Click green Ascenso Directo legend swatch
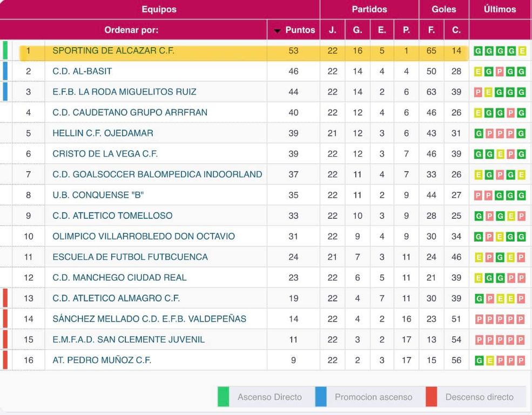532x415 pixels. 223,397
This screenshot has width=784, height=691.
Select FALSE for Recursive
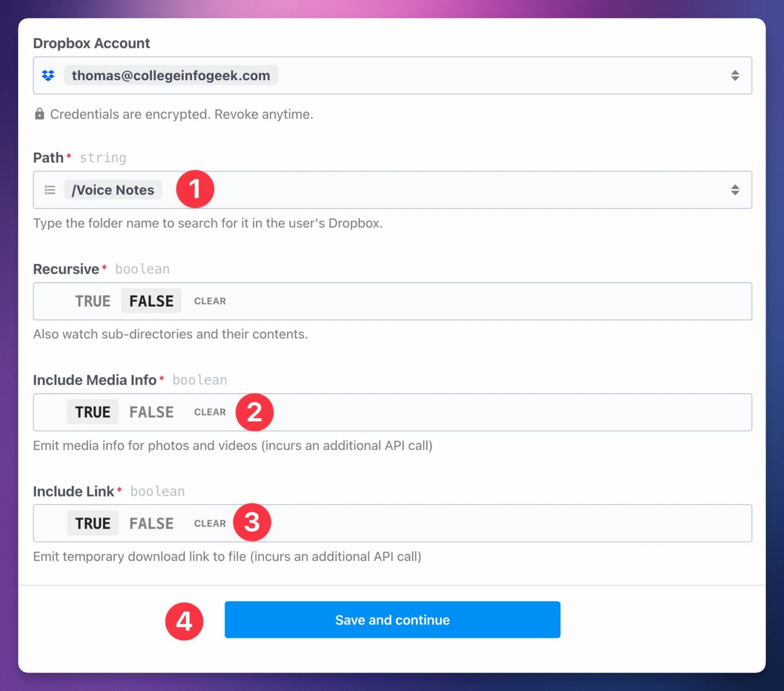[151, 301]
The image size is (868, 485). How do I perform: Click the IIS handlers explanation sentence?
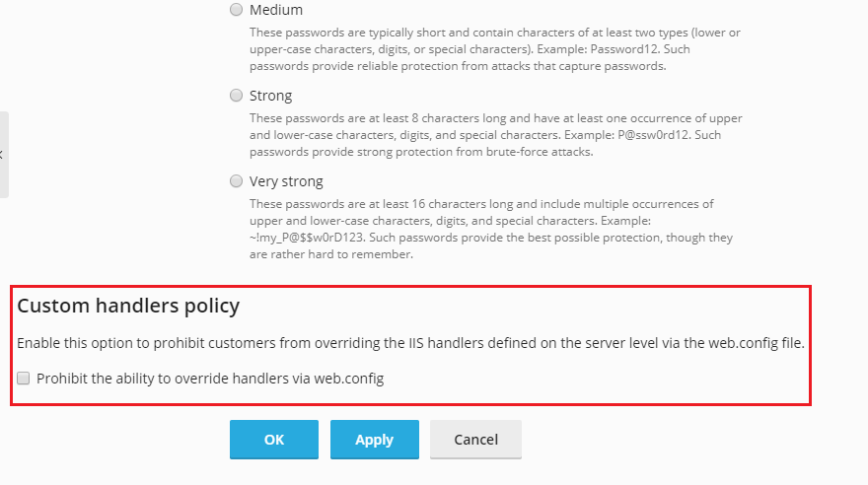click(x=410, y=343)
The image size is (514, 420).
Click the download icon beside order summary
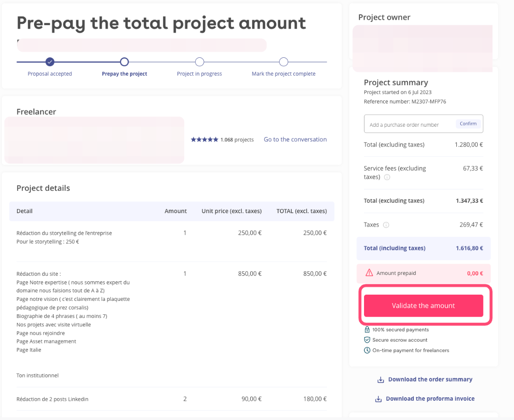[381, 380]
——————————
▸ What is being asked: Precisely the lines from the one containing "Select FALSE for Recursive" to the end of the data above, both included, should be printed; leave the pictures out.

▸ Answer to this exercise:
Select FALSE for Recursive
[151, 301]
The image size is (868, 485). How do I perform: Click the IIS handlers explanation sentence?
click(x=410, y=343)
The image size is (514, 420).
Click the download icon beside order summary
[381, 380]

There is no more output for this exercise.